ルカ22:39 イエスがそこを出て、いつものようにオリーブ山に行かれると、弟子たちも従った。
22:40 いつもの場所に来ると、イエスは弟子たちに、「誘惑に陥らないように祈りなさい」と言われた。
22:41 そして自分は、石を投げて届くほどの所に離れ、ひざまずいてこう祈られた。
22:42 「父よ、御心なら、この杯をわたしから取りのけてください。しかし、わたしの願いではなく、御心のままに行ってください。」〔
22:43 すると、天使が天から現れて、イエスを力づけた。
22:44 イエスは苦しみもだえ、いよいよ切に祈られた。汗が血の滴るように地面に落ちた。〕
22:45 イエスが祈り終わって立ち上がり、弟子たちのところに戻って御覧になると、彼らは悲しみの果てに眠り込んでいた。
22:46 イエスは言われた。「なぜ眠っているのか。誘惑に陥らぬよう、起きて祈っていなさい。」
イエス様は、御自分が受けられるお苦しみを前に、弟子たちに「誘惑に陥らないように祈りなさい」と仰せられ、弟子たちも共にこの苦しみに立ち向かうように求められたのであろう。
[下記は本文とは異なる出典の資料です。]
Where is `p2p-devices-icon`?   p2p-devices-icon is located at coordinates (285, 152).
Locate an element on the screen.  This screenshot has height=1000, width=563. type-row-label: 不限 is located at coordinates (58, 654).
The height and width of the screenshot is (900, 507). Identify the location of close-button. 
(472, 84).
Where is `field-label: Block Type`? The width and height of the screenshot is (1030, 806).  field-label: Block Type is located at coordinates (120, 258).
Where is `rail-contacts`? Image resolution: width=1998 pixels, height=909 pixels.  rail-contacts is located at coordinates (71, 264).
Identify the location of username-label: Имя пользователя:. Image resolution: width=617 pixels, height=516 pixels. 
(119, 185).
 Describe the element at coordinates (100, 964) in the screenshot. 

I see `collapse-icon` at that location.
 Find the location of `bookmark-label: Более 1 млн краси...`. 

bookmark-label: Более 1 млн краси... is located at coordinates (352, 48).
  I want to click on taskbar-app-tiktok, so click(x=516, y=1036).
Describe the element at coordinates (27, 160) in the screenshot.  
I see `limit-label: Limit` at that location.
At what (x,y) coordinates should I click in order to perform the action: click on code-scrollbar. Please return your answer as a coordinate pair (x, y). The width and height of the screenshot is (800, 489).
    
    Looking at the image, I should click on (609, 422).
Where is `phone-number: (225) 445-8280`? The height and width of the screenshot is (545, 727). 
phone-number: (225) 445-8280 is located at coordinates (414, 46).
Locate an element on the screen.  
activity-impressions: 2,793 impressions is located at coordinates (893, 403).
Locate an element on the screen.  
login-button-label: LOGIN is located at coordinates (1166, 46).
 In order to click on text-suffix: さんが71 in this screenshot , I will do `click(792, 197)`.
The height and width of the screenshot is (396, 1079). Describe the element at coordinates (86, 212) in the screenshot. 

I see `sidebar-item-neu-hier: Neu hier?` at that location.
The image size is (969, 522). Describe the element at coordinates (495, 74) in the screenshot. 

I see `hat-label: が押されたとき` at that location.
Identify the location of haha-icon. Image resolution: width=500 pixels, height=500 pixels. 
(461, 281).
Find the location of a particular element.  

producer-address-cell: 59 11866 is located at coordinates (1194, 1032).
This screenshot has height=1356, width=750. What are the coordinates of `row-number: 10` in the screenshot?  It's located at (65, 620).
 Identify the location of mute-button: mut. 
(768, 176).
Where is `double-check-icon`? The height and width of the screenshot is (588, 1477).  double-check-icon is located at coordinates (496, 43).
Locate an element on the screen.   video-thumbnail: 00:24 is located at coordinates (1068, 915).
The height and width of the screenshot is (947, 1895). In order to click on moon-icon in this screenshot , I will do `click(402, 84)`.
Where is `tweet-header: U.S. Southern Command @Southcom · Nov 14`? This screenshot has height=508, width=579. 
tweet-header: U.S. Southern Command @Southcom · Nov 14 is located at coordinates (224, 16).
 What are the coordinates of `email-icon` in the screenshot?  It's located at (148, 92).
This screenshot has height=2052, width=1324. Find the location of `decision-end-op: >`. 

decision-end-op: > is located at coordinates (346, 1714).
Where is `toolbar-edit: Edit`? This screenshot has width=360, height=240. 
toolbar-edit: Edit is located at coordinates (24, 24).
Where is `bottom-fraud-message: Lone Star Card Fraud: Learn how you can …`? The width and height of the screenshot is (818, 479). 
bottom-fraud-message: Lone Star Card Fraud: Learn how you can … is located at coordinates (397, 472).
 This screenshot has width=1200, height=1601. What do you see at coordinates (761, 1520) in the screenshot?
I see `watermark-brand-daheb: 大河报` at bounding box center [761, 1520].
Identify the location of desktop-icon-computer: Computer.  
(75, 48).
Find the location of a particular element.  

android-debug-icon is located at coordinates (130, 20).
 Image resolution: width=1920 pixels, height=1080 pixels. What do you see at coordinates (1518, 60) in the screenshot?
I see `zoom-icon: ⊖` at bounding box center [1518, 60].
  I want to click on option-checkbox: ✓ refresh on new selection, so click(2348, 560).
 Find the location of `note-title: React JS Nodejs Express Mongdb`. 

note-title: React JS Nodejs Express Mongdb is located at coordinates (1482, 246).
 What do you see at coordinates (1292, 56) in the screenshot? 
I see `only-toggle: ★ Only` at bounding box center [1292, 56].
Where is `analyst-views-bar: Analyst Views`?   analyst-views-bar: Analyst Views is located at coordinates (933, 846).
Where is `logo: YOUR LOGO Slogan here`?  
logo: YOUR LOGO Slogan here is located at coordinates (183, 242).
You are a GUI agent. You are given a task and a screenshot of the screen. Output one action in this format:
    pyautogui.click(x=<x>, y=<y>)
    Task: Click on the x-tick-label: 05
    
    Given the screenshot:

祈るということは、心を神と共にすることであり、心だけでなく、全ての面で、神と共にあることと言えよう。
しかし、弟子たちは眠ってしまった。
激しい苦しみと格闘しているイエス様を置いて、弟子たちは、心も体をイエス様から離れてしまい、共に苦しみに立ち向かうことができなかったのである。
それでもイエス様は、御自分が受けられるお苦しみから逃げ出そうとはされなかった。
それが神の御心である限り、イエス様はそれを最優先しようとなさったのである。
42節の御言葉は、一見、イエス様が願わくはこの苦しみを逃れたいと思われたかのような言葉に見えなくもない。しかし、それよりも、御自分を犠牲にして、神の御心を優先し、人々を救おうと願われた事を覚えたい。
イエス様だけは、心も体も全て神と共にあった。
神ご自身であられるのだから、当然ではあるが、人となられた弱い体をもって、このお苦しみに立ち向かわれたのである。
全ては私たち人間を救うためである。